Exon-intron organization of the human multidrug-resistance protein 2 (MRP2) gene mutated in Dubin-Johnson syndrome.

ABSTRACT

BACKGROUND & AIMS: The Dubin-Johnson syndrome is characterized by conjugated hyperbilirubinemia and by impaired secretion of anionic conjugates from hepatocytes into bile. Absence of the multidrug-resistance protein 2 (MRP2; symbol ABCC2), an adenosine triphosphate-dependent conjugate export pump, from the hepatocyte canalicular membrane is the molecular basis of this syndrome. The aim of this study was the elucidation of all exon-intron boundaries of the MRP2 gene as a prerequisite for the analysis of mutations in patients with Dubin-Johnson syndrome. METHODS: Exon-intron boundaries of MRP2 were determined, and the amplified exons were screened for mutations.
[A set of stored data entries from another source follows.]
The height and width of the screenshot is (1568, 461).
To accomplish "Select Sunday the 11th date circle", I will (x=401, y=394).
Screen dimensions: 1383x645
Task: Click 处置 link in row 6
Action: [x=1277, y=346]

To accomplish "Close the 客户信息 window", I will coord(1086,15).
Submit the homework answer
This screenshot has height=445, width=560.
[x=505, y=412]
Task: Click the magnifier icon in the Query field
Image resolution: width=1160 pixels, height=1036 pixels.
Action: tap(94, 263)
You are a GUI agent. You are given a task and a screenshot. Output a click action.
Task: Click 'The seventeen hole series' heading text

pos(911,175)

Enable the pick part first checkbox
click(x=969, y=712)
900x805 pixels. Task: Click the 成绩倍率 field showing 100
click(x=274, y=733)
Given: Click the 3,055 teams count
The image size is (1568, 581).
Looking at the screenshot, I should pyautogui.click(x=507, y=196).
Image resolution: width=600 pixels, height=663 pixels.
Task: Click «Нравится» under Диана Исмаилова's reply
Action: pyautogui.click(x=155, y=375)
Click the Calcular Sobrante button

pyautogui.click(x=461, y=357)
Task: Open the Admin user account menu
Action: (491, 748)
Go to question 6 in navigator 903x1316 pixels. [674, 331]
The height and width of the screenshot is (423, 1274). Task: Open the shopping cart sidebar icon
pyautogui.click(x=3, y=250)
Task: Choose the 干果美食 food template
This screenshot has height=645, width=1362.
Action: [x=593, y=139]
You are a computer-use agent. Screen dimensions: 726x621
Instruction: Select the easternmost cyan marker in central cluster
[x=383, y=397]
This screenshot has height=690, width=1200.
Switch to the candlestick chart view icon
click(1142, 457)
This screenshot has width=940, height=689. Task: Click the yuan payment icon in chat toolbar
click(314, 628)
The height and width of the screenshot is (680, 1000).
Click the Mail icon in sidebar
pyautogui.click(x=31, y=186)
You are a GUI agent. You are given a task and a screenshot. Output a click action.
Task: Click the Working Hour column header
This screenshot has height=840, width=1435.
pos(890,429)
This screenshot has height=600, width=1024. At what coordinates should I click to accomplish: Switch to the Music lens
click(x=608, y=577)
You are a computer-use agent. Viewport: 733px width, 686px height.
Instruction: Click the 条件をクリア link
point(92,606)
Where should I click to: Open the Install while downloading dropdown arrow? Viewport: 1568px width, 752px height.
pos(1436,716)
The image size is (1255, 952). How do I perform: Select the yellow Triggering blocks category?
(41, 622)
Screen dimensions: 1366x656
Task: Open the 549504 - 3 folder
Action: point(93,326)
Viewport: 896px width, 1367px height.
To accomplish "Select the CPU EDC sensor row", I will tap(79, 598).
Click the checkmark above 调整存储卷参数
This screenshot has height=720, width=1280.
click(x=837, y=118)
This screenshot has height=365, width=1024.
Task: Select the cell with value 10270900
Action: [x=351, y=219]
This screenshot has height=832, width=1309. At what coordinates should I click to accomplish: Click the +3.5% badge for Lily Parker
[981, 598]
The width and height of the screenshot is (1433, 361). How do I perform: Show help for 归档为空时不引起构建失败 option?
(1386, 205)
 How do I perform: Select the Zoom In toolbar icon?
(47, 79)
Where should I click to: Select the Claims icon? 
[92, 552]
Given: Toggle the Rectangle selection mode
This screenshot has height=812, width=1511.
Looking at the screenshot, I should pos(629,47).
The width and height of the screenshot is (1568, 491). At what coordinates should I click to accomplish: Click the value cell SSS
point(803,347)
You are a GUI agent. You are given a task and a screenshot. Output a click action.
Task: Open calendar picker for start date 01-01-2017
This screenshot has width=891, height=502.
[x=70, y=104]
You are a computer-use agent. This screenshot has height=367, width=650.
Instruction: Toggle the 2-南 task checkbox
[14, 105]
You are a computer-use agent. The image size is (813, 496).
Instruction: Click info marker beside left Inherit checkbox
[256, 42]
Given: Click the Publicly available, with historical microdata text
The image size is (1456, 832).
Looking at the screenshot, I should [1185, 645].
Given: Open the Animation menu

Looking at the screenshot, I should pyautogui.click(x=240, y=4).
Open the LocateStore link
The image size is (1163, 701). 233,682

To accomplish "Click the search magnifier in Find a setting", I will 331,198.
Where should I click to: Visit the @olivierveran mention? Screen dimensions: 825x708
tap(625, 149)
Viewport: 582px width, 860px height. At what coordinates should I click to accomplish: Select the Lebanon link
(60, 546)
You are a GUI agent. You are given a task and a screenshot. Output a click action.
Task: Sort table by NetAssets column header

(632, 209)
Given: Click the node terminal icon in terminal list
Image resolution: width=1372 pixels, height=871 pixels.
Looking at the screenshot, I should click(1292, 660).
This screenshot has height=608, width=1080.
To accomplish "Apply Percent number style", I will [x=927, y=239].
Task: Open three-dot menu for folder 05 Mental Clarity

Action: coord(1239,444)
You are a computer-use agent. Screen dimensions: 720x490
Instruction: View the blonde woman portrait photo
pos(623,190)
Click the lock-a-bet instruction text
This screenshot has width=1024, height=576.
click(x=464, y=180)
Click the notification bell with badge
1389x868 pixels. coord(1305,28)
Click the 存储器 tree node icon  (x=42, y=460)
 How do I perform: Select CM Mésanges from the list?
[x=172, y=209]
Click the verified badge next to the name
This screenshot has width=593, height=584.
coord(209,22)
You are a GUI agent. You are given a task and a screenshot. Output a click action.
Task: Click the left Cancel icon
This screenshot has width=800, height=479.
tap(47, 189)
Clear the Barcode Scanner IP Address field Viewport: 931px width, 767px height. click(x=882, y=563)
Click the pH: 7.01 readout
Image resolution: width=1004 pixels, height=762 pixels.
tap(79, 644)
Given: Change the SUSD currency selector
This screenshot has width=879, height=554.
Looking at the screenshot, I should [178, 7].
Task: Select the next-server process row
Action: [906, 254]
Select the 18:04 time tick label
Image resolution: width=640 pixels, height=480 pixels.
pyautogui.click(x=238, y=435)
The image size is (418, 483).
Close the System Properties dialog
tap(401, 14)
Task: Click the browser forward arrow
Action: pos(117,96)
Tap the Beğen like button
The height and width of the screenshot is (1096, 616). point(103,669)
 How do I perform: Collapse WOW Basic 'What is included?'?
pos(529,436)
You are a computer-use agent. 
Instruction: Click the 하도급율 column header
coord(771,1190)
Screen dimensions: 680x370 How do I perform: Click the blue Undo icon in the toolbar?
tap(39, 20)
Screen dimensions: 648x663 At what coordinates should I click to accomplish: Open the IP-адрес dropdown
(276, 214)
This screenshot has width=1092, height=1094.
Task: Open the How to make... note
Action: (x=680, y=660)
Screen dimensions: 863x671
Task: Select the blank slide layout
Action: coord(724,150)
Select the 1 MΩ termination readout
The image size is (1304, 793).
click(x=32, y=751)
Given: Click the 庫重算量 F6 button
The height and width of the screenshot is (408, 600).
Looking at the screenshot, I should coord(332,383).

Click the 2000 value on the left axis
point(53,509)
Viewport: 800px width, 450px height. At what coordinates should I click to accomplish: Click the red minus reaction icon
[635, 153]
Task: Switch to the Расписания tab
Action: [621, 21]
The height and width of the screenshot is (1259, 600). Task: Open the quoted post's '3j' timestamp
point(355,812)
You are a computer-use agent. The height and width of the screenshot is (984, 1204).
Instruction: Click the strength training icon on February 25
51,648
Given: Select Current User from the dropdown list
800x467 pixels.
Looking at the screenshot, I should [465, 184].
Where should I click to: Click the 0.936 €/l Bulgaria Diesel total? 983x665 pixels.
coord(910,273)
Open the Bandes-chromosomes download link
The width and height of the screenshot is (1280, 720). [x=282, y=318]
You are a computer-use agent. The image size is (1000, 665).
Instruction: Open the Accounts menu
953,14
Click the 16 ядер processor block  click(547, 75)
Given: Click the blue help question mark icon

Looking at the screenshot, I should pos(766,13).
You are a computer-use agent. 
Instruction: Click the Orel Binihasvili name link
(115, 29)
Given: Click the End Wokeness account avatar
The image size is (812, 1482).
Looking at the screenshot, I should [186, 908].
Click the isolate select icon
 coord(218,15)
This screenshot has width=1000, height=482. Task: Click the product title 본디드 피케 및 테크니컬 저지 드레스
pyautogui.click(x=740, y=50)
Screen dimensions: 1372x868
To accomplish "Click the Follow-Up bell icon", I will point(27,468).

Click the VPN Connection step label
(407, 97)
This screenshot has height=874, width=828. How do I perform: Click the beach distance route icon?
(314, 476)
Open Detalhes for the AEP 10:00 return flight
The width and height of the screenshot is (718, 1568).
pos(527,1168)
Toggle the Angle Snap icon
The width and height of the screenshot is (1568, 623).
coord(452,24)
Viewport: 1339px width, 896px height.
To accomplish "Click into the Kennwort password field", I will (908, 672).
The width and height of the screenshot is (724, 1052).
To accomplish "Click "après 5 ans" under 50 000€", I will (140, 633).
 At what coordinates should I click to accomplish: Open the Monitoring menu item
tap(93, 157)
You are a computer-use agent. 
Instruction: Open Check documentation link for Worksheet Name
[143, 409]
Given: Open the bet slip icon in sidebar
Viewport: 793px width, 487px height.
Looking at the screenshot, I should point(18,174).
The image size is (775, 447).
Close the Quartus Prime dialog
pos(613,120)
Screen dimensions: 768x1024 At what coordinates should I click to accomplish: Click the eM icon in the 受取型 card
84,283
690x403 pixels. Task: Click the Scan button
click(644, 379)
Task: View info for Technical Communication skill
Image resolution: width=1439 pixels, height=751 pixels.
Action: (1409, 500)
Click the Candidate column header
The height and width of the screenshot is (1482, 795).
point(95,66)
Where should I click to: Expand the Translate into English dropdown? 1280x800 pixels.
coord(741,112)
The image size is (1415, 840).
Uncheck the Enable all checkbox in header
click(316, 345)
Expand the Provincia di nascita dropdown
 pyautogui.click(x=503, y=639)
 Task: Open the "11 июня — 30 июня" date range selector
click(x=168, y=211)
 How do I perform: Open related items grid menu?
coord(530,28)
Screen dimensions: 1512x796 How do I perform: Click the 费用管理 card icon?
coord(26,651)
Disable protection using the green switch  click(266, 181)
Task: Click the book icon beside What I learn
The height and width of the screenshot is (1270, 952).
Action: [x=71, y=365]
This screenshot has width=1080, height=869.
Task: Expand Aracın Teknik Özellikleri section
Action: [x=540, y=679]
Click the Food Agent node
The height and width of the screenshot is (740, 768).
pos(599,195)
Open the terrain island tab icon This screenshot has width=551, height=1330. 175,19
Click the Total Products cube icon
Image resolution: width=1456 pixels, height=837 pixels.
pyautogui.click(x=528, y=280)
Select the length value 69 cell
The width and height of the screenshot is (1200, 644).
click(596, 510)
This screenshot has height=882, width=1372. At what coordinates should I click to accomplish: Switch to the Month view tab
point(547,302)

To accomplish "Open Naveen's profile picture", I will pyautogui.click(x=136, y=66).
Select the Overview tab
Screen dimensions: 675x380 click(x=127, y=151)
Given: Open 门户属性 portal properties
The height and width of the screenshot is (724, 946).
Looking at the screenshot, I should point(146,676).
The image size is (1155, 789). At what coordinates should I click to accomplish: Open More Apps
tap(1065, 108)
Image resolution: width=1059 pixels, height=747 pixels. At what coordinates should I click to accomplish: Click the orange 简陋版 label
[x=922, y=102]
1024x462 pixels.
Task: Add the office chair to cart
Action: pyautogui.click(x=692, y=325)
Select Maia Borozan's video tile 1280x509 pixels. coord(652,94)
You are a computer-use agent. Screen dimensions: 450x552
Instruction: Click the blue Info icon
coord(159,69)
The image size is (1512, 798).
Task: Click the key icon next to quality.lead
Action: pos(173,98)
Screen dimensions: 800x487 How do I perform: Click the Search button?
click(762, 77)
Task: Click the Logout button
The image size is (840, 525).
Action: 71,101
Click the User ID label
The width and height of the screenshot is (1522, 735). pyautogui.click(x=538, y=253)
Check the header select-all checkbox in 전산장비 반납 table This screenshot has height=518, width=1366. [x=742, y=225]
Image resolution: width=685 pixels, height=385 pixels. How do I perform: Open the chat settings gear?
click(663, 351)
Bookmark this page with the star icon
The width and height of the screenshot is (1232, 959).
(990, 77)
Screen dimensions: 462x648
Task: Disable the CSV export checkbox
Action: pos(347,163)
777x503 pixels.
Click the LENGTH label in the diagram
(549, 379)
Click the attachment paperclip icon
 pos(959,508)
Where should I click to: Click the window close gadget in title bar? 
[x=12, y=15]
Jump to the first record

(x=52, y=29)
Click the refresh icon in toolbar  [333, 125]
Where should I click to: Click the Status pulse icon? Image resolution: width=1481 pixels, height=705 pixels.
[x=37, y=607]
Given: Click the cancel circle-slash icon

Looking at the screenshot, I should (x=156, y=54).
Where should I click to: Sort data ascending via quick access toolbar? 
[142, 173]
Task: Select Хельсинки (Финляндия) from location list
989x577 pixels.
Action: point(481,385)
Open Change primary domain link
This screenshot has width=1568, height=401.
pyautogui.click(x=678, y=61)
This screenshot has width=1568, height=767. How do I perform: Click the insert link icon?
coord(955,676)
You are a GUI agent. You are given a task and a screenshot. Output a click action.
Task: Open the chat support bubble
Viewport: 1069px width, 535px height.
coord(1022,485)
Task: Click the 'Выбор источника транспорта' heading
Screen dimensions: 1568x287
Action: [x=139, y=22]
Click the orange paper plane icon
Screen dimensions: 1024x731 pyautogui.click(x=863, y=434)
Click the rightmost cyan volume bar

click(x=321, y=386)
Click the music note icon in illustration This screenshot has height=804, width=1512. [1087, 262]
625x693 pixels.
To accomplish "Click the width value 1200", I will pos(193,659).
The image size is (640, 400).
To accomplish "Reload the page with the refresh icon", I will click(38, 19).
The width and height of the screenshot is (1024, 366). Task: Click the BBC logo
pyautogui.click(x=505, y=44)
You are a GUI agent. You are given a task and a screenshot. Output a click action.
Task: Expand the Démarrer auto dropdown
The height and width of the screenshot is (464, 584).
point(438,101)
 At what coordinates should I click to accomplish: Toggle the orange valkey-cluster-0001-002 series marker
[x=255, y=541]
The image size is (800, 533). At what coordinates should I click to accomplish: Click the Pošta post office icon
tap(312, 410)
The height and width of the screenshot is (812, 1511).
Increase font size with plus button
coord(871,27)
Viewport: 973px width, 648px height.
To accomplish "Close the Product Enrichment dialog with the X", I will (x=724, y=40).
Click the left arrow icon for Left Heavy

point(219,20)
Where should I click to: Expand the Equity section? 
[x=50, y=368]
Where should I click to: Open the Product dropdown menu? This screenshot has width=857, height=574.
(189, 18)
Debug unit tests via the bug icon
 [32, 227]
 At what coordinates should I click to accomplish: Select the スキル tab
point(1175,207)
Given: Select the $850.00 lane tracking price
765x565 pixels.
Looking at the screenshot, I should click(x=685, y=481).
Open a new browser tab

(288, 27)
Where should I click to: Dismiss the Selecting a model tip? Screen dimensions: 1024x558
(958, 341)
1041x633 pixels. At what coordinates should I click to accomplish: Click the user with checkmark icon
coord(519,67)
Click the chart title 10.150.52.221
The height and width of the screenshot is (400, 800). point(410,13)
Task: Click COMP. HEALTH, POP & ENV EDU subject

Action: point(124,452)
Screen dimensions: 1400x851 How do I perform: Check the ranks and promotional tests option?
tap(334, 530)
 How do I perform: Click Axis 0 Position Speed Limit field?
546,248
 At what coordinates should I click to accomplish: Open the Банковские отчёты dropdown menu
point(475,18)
Immunofluorescence microscopy served to localize the MRP2 protein in human liver. RESULTS: The human MRP2 gene is approximately 45 kilobases long; it contains 32 exons and a high proportion of class 0 introns. In 2 patients with Dubin-Johnson syndrome, we detected a nonsense mutation at codon 1066 and a 6-nucleotide deletion mutation affecting codons 1392-1394. The MRP2 protein was absent from the canalicular membrane of both patients. CONCLUSIONS: The mutations detected so far show that various mutations in the MRP2 gene can lead to the Dubin-Johnson syndrome. The exon-intron boundaries established in this article will facilitate the analysis of additional mutations in the MRP2 gene.